Un domingo

Un domingo, todos senados alrededor de esa mesa roñosa en la esquina del bar, esa donde estaban grabados sus nombres con rasgaduras profundas por la fuerza de la empuñadura de esa navaja contra la madera.
Todos con la vista perdida en las ventanas o en los borrachos o en los jugadores de pool o en el par de putas que bebían sentadas en la otra esquina.
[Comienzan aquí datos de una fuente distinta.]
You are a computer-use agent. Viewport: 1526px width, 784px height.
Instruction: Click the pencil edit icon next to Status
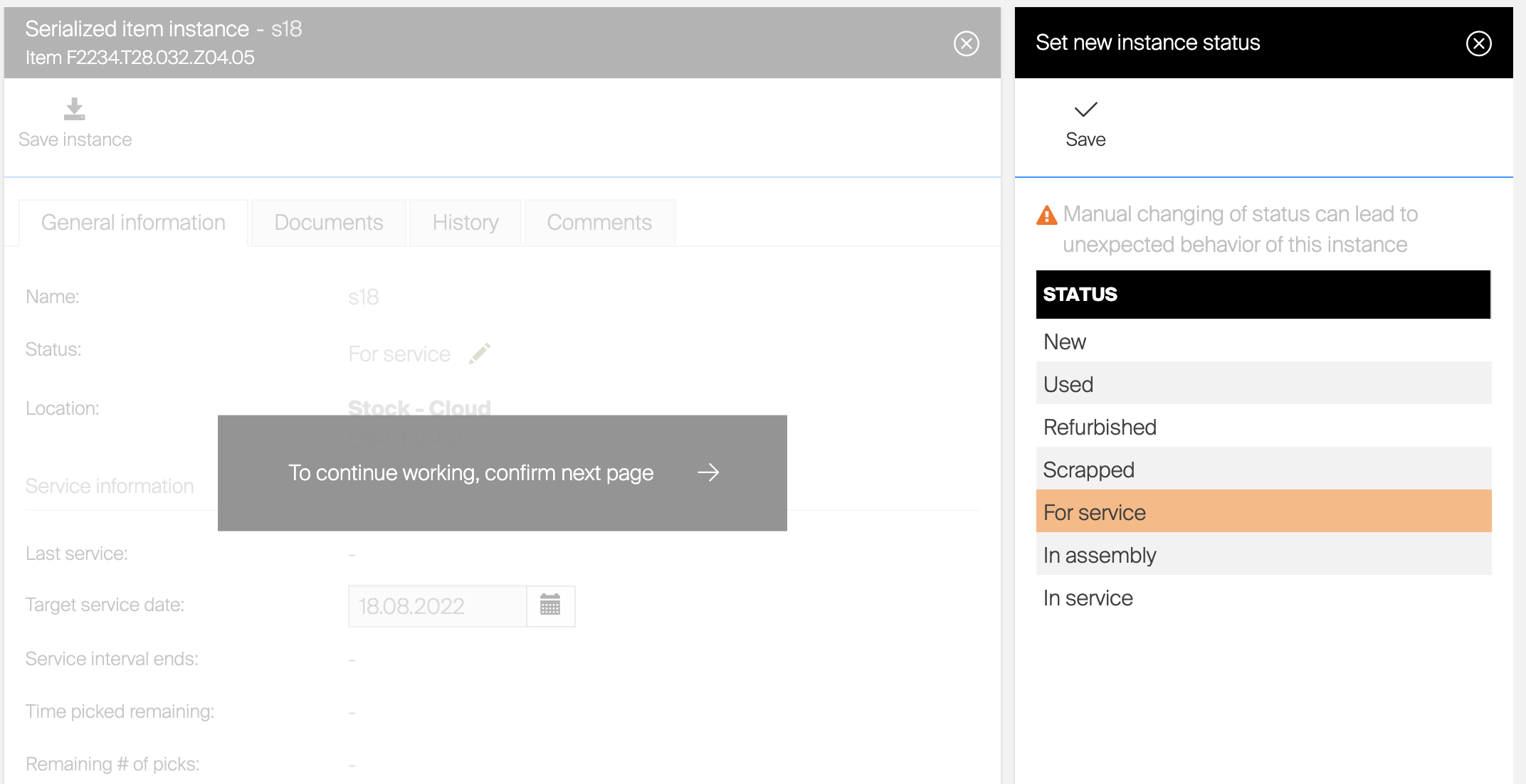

Todos concentrados en algo diferente, envueltos en esa atmosfera pasada a alcohol y a olor a tabaco.
Todos en su propio mundo personal.
Todos decaídos, absortos.
Con ese silencio que parecía presionar sus cabezas y que solo se detuvo cuando alguien se atrevió a abrir la boca y las puteadas salieron a borbotones y en lugar de deslizarse, corrieron raudas y veloces a diestra y siniestra.
Y los gritos y las recriminaciones atravesaron el bar y llegaron incluso a los oídos de las putas de la esquina.
Cuando el silencio los abandonó a la sin razón de esas puteadas conchesumarizadas, ya nadie tenía la mirada perdida, ahora todos concentraban sus energías en un punto especial en el vacío al cual debía destruir, como si con el poder de la palabra pudieran aniquilar, hacer polvo hasta los huesos de un falso enemigo.
Un domingo, todos sentados alrededor de esa mesa roñosa en la esquina del bar, esa donde estaban grabados sus nombres con rasgaduras profundas por la fuerza de la empuñadora de esa navaja contra la madera.